* _REQUIREMENT 1_:
Write out the stretch of the customs reconciliation post from "Process automation" through "a paper blotter.".

← Blog

Process automation

Customs reconciliation playbook: a four-eyes queue for AGS

19:00 on a Thursday in Roermond. Two declarations are stuck because somebody missed a dual-use classification, and the AGS endpoint already took them.

Jacob Molkenboer· Founder · A Brand New Company· 20 Nov 2025· 10 min
Two cream declaration forms with brass relays, a green wax seal, and a red-stamped card on a paper blotter.

It is 19:00 on a Thursday in Roermond. The team is heading home. Two customs declarations are stuck in the gateway because a broker missed a dual-use classification on a thermal imaging camera, and the AGS-submit endpoint has already taken the filing. The compliance lead now has to recall the declaration before the consignment leaves Rotterdam at 04:00. The recall costs a few hours and a small mountain of paperwork. The fix that would have prevented it is twelve lines of Python and one extra database row.

This is the playbook for that fix, written after we shipped it for a 31-person logistics-tech vendor whose brokers file around 5,400 douane-aangiften a week through a thirteen-year-old Descartes e-Customs gateway, with a homegrown PostgreSQL pakbon-ledger on the side. The agent we built reconciles the two systems on every change, parks anything that smells like dual-use, and refuses to call the AGS-submit endpoint until two human pairs of eyes have signed off. The shape of the playbook generalises. The detail does not, and that is where the work lives.

* _RECORD EXTRACTS_:
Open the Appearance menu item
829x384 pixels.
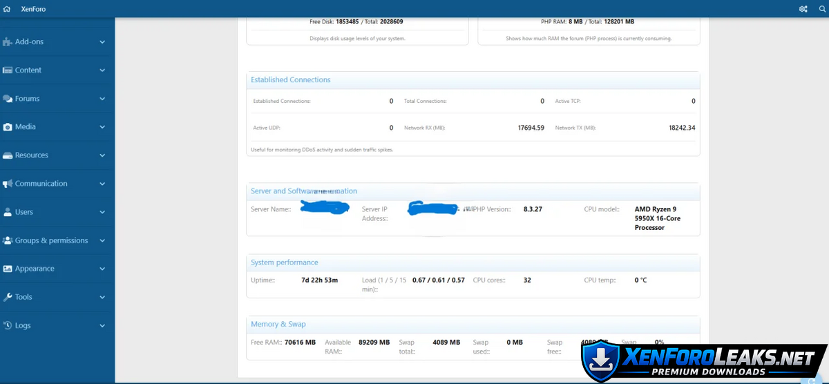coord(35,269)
* * *
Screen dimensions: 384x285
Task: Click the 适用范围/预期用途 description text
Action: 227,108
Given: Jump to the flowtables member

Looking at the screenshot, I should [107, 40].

* _REQUIREMENT 2_:
Find every line in the records above that contains the string "Given".

* _FULL RESPONSE 1_:
Process automation

Customs reconciliation playbook: a four-eyes queue for AGS

19:00 on a Thursday in Roermond. Two declarations are stuck because somebody missed a dual-use classification, and the AGS endpoint already took them.

Jacob Molkenboer· Founder · A Brand New Company· 20 Nov 2025· 10 min
Two cream declaration forms with brass relays, a green wax seal, and a red-stamped card on a paper blotter.

* _FULL RESPONSE 2_:
Given: Jump to the flowtables member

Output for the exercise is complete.